The Filipinos have different ways of cooking adobo: classic, basic, and diversified. Thankfully, only three will be discussed here. :)

The Classic method is similar to the pot stew because the meat is slowly cooked in its own marinating sauce. All the main ingredients for adobo recipe listed below are mixed together thoroughly to make the marinade. The pork meat is cut into large cubes and marinated overnight. This technique is originally intended to preserve the meat through vinegar and salt when refrigerator was not yet invented. One disadvantage of the classic adobo is its lackluster appearance. The meat is very tender, pale in color, and looked slightly mashed.

The Basic method of cooking adobo often resulted to chewier, tastier, and better looking meat chunks drenched in thick dark sauce. There is no need to marinate the meat. The compact texture of the meat is attained through stir-fry method before letting it simmer in sautéed garlic, onions, and other spices. Cooking is also slow and over very low heat to avoid burning.

The Diversified adobo has other ingredients similar to vinegar -- calamansi and lemon or even lime and tomato. Dried oregano and red or green hot chili are also added to further enhance the taste of this adventurous version of the adobo dish. Sometimes, the meat was marinated and fried or grilled first before cooking with the adobo sauce. The adobo dish had even found its way inside the oven or the turbo broiler and baked to produce the crispy edges or the dried and jerky texture of meat.

The Spanish adobo mainly consists of a marinade made of spices, salt and vinegar. One of the spices, paprika, comes from red peppers. It helps enhance the flavor and the color of the food during marinade.

In Mexico and Puerto Rico, the adobo refers to a seasoning mix consisting of spices and vinegar. It is often used as a marinade or a rub on meats before cooking.
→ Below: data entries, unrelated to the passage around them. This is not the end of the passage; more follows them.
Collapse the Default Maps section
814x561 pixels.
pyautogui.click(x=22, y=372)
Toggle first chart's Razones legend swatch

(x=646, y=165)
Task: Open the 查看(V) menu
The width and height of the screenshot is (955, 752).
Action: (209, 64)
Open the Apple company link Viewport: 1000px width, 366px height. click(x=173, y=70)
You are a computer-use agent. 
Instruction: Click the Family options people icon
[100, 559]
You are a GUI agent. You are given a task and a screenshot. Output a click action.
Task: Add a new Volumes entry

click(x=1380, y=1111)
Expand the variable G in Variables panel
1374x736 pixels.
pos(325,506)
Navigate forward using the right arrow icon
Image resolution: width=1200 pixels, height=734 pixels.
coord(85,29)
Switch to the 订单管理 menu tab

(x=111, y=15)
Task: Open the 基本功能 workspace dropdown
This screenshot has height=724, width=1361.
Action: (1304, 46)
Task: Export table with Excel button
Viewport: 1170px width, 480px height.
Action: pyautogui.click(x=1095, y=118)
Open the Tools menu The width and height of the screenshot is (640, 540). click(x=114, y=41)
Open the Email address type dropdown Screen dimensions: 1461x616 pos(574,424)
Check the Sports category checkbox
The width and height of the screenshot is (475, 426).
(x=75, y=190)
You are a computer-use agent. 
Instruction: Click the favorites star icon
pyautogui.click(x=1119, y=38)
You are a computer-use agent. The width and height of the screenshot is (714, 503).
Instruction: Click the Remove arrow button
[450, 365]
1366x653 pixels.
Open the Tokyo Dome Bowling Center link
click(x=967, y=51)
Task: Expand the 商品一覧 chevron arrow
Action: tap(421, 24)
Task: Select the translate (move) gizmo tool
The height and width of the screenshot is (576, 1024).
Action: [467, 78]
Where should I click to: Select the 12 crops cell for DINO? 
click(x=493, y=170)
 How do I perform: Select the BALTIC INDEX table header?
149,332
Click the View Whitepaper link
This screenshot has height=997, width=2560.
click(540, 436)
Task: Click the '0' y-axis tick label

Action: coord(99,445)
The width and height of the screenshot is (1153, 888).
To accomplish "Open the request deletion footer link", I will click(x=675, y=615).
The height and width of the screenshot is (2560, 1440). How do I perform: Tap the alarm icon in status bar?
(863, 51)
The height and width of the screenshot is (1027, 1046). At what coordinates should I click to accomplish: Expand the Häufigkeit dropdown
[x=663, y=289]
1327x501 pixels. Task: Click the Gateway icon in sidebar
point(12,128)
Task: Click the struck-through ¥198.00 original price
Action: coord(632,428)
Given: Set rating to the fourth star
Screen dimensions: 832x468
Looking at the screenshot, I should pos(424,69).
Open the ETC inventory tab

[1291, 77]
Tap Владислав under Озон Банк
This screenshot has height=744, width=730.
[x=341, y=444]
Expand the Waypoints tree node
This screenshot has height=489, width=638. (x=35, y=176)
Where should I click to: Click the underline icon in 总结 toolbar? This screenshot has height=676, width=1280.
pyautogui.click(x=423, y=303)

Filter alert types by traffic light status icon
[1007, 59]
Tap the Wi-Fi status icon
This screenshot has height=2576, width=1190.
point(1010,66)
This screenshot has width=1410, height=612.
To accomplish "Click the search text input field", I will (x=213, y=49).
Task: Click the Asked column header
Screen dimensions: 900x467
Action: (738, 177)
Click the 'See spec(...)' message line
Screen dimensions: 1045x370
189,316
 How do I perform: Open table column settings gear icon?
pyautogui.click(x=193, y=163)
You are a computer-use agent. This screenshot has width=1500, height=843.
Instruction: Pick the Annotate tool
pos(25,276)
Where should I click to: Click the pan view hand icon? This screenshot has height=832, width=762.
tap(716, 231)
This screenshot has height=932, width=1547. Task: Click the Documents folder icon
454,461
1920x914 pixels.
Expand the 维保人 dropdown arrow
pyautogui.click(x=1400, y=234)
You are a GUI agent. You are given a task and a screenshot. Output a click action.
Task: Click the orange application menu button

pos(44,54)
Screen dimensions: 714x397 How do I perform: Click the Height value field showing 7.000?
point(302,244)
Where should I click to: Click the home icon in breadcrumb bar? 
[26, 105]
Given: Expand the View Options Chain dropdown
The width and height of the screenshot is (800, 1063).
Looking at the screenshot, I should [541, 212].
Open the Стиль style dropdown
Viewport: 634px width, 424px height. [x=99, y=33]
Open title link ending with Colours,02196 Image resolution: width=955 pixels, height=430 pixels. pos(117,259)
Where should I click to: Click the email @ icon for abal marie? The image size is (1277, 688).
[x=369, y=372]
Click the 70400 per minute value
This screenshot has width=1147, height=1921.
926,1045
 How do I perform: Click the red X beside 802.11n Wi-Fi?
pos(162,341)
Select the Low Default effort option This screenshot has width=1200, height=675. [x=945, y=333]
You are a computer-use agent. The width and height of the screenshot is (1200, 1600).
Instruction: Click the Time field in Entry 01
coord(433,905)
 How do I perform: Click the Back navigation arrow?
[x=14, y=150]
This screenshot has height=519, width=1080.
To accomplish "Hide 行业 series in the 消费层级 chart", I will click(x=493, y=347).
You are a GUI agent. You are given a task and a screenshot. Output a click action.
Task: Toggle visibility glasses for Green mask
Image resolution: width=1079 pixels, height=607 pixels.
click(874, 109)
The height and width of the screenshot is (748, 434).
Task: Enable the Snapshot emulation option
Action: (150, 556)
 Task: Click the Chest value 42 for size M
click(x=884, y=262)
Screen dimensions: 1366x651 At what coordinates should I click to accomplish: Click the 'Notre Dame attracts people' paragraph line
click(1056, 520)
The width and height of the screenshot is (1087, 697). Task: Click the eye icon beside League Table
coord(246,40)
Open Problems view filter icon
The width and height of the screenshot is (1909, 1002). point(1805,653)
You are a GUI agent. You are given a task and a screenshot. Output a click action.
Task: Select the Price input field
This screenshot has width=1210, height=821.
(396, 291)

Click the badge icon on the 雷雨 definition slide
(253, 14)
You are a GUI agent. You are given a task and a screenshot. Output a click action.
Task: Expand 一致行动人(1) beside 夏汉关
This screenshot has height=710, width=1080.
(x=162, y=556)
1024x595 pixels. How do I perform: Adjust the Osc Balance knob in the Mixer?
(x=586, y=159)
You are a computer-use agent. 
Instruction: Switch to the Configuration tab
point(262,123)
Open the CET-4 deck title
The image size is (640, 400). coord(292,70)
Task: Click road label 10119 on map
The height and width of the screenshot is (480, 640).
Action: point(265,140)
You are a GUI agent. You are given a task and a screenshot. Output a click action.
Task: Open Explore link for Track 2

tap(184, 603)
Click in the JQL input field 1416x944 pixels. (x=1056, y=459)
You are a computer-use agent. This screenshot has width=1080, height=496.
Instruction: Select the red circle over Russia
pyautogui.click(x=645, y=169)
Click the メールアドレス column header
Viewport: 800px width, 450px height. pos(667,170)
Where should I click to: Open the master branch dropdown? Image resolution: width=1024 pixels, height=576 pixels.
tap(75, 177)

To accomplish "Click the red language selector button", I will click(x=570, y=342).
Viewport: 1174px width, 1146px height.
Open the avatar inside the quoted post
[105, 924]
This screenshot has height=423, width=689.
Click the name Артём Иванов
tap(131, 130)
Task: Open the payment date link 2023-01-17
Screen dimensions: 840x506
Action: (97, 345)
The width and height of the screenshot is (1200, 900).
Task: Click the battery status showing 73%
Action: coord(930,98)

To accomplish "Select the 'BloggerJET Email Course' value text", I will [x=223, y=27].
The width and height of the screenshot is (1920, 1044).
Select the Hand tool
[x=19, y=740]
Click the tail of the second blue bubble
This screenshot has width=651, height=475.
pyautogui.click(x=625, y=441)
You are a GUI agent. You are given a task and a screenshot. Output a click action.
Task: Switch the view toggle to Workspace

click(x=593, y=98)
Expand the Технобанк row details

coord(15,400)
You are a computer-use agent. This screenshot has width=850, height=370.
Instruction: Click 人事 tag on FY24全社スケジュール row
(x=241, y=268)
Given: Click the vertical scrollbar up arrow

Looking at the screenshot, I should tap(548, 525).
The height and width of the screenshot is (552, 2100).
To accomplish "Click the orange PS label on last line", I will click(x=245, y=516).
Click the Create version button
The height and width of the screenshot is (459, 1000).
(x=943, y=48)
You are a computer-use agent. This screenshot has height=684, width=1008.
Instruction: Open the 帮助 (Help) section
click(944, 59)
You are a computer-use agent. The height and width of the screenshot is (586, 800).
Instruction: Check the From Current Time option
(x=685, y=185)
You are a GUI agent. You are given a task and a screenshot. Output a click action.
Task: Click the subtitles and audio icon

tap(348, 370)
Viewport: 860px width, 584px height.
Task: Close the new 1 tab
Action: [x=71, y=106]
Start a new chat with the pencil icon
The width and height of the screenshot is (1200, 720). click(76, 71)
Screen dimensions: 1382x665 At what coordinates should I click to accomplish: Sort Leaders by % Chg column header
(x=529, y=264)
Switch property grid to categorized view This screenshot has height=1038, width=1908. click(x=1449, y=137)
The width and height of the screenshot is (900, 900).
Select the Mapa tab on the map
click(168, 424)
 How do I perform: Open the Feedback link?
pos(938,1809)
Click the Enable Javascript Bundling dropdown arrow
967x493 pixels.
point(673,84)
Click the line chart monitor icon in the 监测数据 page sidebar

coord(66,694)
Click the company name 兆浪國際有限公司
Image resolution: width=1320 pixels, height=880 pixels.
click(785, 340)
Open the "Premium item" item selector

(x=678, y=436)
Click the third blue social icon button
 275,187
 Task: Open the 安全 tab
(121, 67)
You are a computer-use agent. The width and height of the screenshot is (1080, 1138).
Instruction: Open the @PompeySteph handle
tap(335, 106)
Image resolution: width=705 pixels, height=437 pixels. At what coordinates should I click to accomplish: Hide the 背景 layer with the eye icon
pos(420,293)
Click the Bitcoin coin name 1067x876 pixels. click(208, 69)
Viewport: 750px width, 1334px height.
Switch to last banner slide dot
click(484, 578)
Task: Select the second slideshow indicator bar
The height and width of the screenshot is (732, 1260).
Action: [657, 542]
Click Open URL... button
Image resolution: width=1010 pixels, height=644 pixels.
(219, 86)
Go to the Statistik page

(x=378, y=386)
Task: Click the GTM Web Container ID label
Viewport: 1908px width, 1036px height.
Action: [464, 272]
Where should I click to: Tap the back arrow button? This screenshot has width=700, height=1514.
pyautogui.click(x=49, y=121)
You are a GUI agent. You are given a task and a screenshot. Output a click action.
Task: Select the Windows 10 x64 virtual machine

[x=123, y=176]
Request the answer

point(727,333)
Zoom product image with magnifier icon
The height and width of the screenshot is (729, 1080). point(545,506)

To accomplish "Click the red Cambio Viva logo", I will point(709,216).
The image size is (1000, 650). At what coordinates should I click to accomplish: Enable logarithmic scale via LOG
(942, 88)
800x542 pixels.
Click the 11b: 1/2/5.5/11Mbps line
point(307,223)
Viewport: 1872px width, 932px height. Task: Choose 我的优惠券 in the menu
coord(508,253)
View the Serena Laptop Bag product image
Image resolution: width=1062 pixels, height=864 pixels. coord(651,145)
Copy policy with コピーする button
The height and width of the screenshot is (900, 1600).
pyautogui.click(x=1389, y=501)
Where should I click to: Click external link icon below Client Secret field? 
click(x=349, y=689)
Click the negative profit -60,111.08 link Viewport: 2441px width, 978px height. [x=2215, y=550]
Instead of the paprika in the Spanish adobo, the Puerto Rican adobo uses chipotle (red jalapeño pepper). Other spices commonly added are ground cummin and dried oregano.

The Filipino adobo is a cooking technique that includes vinegar – but not exclusively used for meats like pork and chicken. Using the basic steps of adobo, even vegetables and seafoods can be the main ingredient to the adobo dish.

How to Cook Classic Adobo

  1. In a deep pan, arrange the pork meat to cover the surface evenly.
  2. Place the garlic, onions, boullion cubes, and bay leaves under and in-between the meat cubes.
  3. Sprinkle the peppercorn, sugar and salt on top. Pour the soy sauce, vinegar, and water all over.
  4. Cover the pan and cook over very low heat. DO NOT STIR until it began to boil.
  5. If thicker sauce is desired, remove the cover and let simmer.

Cooking Tips on Vinegar

  1. When vinegar is used in cooking, do not stir until the dish reaches boiling point. Otherwise, the food would taste and smell like raw vinegar.
  2. To avoid giving food a metallic taste, transfer the cooked adobo in a ceramic or plastic bowl right after cooking.

Classic Adobo Recipe

Ingredients:

  • 1 kilo pork meat, washed and cut into large cubes
  • 1 whole garlic, crushed and peeled
  • 1 piece large red onion, peeled and quartered
  • 2 pieces dried bay leaf
  • 1 Tbsp whole black peppercorn
  • 2 Tbsp sugar
  • 3 pieces boullion cubes
  • a pinch of salt
  • 1/2 cup soy sauce
  • 3/4 cup vinegar
  • 1/4 cup water

Optional: a couple of chili pepper

To Marinate: Except the meat, put all the ingredients in a deep bowl and mix thoroughly. Add the meat and make sure to coat each cube with the marinade. Cover and leave inside the refrigerator overnight.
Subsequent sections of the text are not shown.